- Third baseman
- Born: July 15, 1936 (age 90) San Diego, California, U.S.
- Batted: RightThrew: Right

MLB debut
- April 22, 1959, for the Cleveland Indians

Last MLB appearance
- September 30, 1962, for the Los Angeles Angels

MLB statistics
- Batting average: .221
- Home runs: 6
- Runs batted in: 25
- Stats at Baseball Reference

Teams
- Cleveland Indians (1959); Los Angeles Angels (1961–1962);

= Gene Leek =

American baseball player (born 1936)

Eugene Harold Leek (born July 15, 1936) is an American former professional baseball player who appeared in 77 Major League Baseball games over three seasons for the Cleveland Indians and Los Angeles Angels (–62). Primarily a third baseman, he threw and batted right-handed, stood 6 ft tall and weighed 185 lb.

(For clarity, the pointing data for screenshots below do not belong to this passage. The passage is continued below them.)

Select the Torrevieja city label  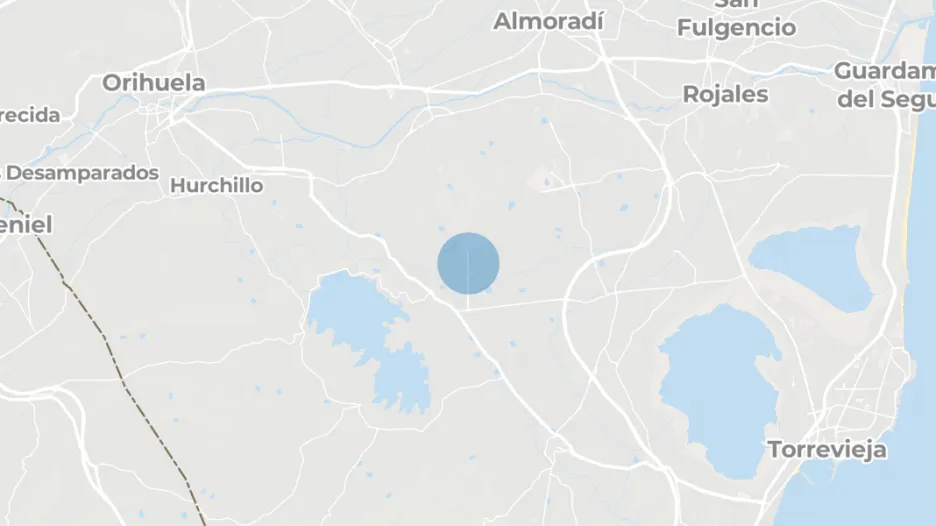pyautogui.click(x=827, y=450)
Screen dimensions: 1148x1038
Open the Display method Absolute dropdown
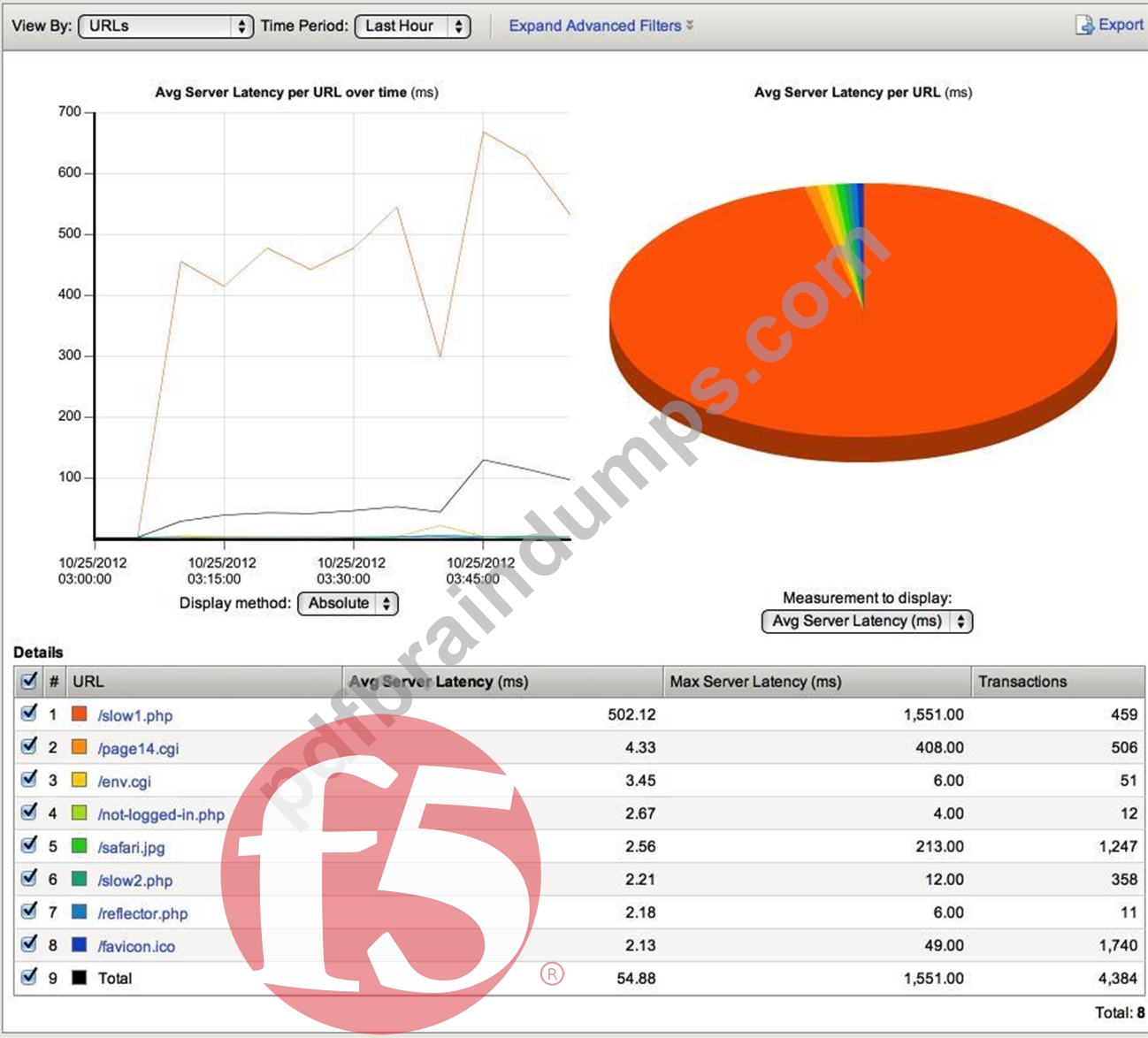click(348, 604)
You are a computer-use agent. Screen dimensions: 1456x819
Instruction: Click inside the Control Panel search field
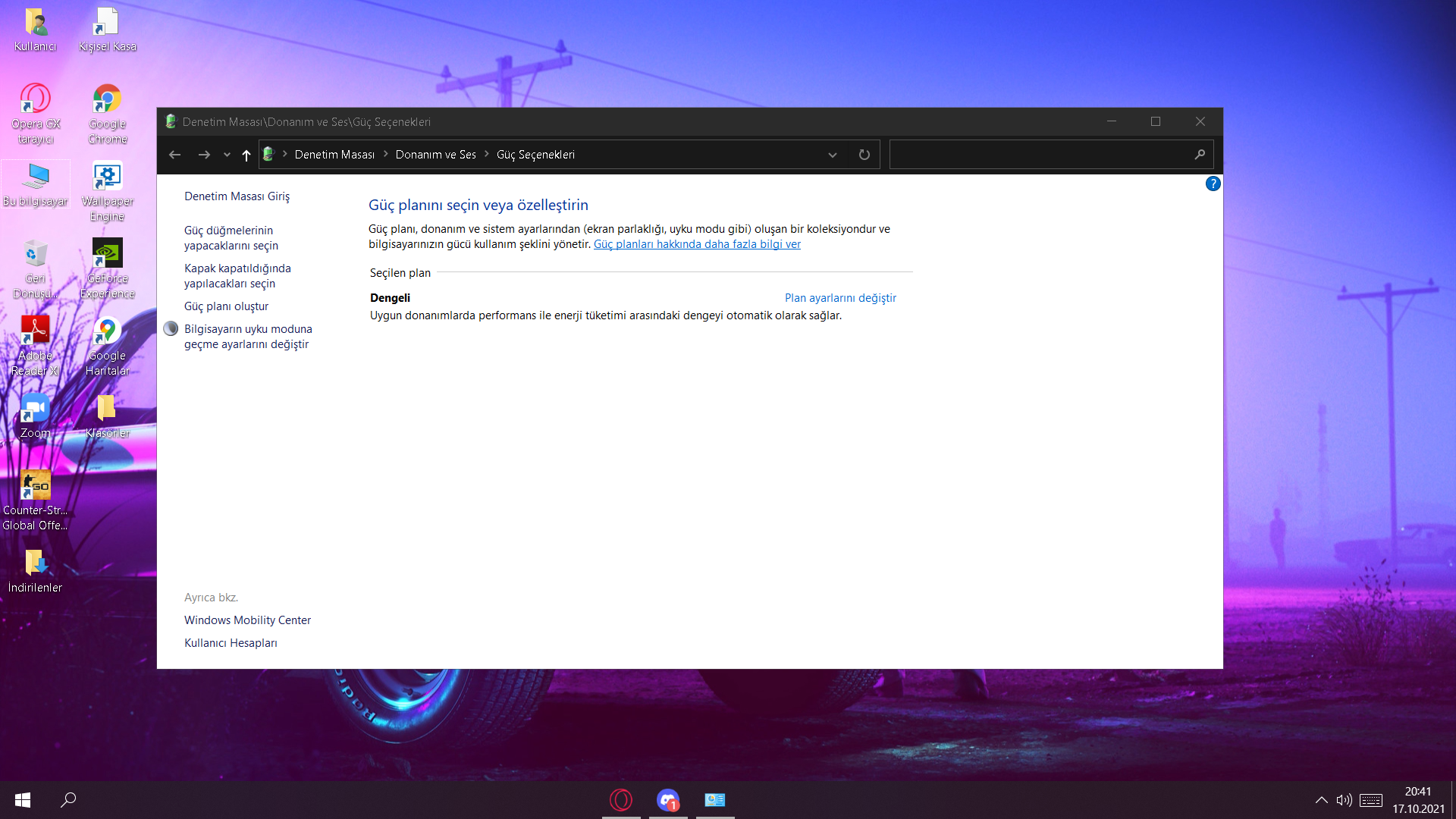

Leek graduated from San Diego's Hoover High School — alma mater of Hall of Famer Ted Williams — and attended the University of Arizona. He jumped right from the Arizona campus to the Indians, and in his first MLB game, on April 22, 1959, Leek had two hits in four at bats in a 10–1 victory over the Detroit Tigers, including his first professional home run, a two-run shot off George Susce Jr. He cooled off thereafter and was sent to the minor leagues in May, spending part of the season with his hometown San Diego Padres, then in the Triple-A Pacific Coast League. He was recalled by the Indians in September, and started four more games at third base, but he then spent all of 1960 in the minors and was selected by the first-year Angels in the 1960 Major League Baseball expansion draft.

He spent the first three months of the 1961 season on the Angels' roster, starting 48 games at third base before being sent back to the Pacific Coast League. Injured during 1962, he appeared in only seven games for the Angels at the tail end of the season, then spent the rest of his career in the minors, retiring in 1968.

As a Major Leaguer, Leek collected 55 hits, including five doubles and one triple.